Exercise objective =>
The records below are to be retyped in full. Keep every word.

Dataset entries =>
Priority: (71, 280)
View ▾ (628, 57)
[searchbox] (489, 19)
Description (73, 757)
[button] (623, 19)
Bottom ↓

Solution to the problem =>
Priority: (71, 280)
View ▾ (628, 57)
[searchbox] (489, 19)
Description (73, 757)
[button] (623, 19)
Bottom ↓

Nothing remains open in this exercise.